Concomitant occurrence of primordial and recycled noble gases in the Earth’s mantle

Helium and argon concentrations and isotopic compositions have been determined for a suite of fresh alpine-type peridotites from the Horoman ultramafic complex, Hokkaido, Japan. Crushing and heating gas extractions on the samples yielded quite uniform 3He/4He and 4He/40Arna(=non-atmospheric) ratios of 7.7–9.2 Ra and 1.5–3.4, respectively. These values are consistent with those suggested for a mantle source for mid-oceanic ridge basalts (MORBs) (∼8 Ra, 1.4–4.5, respectively).
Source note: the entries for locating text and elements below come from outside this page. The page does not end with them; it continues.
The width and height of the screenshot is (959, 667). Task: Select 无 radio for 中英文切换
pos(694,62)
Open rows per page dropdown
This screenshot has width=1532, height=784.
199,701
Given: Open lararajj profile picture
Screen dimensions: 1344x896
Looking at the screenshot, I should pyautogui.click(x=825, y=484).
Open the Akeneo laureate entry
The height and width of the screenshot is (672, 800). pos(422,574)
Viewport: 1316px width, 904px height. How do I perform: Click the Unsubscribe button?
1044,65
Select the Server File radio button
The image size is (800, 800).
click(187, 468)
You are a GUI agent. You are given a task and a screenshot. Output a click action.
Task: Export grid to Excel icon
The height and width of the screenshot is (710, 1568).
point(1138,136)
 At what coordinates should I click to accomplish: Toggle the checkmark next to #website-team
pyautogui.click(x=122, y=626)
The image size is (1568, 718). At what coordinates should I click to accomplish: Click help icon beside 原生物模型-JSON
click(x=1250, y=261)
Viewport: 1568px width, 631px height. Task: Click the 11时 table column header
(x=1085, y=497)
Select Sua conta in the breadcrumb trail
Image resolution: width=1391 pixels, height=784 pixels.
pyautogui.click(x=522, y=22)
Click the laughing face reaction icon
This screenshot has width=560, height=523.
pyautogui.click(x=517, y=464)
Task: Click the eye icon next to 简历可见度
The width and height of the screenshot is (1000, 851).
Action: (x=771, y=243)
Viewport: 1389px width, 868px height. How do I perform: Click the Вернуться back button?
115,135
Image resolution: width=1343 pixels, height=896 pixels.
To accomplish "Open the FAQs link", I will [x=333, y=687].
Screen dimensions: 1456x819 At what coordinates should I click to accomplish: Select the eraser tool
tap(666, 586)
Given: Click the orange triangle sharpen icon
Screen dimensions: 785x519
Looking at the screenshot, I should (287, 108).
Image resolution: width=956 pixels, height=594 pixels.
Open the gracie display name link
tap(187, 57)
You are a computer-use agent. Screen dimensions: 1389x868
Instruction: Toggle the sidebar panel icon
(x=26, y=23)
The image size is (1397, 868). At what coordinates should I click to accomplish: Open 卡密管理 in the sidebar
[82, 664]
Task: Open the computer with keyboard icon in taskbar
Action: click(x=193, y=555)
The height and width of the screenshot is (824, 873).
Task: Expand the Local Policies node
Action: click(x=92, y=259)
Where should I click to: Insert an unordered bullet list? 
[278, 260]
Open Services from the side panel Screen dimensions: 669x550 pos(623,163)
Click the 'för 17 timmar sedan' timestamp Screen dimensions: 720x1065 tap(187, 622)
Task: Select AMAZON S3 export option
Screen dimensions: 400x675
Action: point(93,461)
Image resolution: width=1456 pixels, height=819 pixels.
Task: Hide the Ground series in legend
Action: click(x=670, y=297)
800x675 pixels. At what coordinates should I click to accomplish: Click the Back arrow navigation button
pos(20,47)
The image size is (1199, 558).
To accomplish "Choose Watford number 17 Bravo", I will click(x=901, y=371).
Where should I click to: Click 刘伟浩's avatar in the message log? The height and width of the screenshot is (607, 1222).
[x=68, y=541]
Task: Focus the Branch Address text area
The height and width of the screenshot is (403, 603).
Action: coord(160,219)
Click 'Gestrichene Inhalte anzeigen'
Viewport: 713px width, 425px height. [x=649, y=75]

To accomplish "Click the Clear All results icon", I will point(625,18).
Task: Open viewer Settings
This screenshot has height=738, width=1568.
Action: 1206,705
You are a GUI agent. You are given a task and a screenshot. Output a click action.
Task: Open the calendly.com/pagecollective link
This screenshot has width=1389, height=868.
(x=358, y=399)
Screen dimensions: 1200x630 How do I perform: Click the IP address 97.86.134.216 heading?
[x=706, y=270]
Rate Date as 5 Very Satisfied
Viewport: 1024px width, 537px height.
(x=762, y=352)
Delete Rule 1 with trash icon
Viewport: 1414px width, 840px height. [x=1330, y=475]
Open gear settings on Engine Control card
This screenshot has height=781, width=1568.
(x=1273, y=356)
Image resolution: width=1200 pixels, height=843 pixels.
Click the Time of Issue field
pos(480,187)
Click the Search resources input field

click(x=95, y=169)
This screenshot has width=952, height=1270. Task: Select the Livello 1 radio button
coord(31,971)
In contrast to these apparent affinities with a MORB component, the observed 40Ar/36Ar ratios (330–470) appeared to be significantly lower than the suggested MORB source value of >40 000, indicating that virtually all 36Ar resides in fluid inclusions should be of atmospheric origin. Intriguingly, the amounts of 36Ar in the samples showed a clear positive correlation with those of 3He (=the isotope which can safely be regarded as a primordial mantle component). The correlation between primordial and atmospheric components cannot be explained by shallow-level atmospheric contamination. Rather, we infer that an atmospheric component is of recycled origin which had introduced into the mantle by the subducting slab when the complex was at a mantle wedge setting. Infiltration of metasomatic fluid or melt produced in the mantle wedge above the subducting slab would result in fluid inclusions being formed with noble gas signatures like those observed in the samples. This would be the first compelling evidence that some fraction of recycled atmospheric noble gases derived from the subducting slab could have been preserved in the mantle without returning to the atmosphere through arc volcanism.